Opened 11 years ago

Closed 15 months ago

#311 closed Bug / Defect (fixed)

Client does not always die after a hard SIGTERM

Reported by: markm Owned by: Samuli Seppänen
Priority: major Milestone: release 2.6
Component: Generic / unclassified Version: OpenVPN 2.3.1 (Community Ed)
Severity: Not set (select this one, unless your'e a OpenVPN developer) Keywords: sigterm dns resolve
Cc: plaisthos

Description

Seen on 2.3.2 and 2.1.2 on Linux

An openvpn client process does not reliably die after being killed with a SIGTERM. This is especially the case when a user's network or DNS resolution is flaky - I've seen that is surprisingly common in the field.

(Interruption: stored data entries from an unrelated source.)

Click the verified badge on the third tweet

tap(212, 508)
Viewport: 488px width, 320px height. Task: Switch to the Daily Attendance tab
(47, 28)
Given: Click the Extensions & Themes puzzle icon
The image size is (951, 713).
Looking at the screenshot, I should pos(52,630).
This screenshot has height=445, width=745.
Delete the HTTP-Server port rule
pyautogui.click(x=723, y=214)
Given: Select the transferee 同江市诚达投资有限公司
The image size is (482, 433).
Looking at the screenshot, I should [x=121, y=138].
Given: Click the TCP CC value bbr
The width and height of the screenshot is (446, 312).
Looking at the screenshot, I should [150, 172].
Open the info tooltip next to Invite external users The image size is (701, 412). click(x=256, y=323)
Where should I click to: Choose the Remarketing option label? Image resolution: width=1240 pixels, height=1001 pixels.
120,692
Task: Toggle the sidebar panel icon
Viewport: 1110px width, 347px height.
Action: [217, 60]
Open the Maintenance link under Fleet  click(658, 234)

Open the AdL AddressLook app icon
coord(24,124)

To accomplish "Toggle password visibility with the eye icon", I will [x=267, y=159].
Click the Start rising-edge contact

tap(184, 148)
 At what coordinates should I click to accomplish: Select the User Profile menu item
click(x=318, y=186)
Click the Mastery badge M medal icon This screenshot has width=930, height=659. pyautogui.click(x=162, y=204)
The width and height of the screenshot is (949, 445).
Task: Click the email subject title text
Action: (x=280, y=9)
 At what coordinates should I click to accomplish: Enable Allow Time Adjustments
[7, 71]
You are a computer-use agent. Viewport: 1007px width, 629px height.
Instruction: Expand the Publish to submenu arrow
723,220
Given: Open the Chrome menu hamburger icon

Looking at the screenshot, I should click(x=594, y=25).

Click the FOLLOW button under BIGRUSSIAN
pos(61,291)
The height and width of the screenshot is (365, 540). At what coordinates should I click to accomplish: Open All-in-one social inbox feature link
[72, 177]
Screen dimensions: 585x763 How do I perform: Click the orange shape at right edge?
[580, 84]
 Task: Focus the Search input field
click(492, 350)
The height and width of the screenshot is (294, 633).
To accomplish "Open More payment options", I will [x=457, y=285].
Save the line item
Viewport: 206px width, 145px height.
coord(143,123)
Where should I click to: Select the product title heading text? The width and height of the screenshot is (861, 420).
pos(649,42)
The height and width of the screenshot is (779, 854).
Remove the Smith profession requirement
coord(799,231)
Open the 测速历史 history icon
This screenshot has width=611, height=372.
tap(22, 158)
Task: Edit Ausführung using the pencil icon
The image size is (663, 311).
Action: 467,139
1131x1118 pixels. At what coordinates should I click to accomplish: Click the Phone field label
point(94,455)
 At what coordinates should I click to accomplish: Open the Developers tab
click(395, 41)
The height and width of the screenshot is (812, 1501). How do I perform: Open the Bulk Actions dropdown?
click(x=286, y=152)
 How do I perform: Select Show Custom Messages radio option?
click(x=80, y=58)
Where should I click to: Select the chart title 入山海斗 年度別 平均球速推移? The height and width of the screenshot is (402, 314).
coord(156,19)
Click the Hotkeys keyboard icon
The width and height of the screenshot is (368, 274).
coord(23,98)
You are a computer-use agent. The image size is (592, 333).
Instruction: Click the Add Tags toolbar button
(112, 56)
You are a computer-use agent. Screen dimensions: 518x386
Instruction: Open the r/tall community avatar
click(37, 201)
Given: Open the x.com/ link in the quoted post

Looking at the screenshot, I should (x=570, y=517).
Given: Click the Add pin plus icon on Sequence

It can be pretty reliably reproduced. First set up a bogus DNS server on a Linux host using netcat (can be localhost):

sudo nc -l -k -u -p 53 | hexdump -C

The idea is to get something that will accept the connection (so the client does not fail too quickly), and then do nothing so that the client stalls for a bit.
Then point your DNS resolver to the bogus setup (distro-specific) and all DNS queries should fail.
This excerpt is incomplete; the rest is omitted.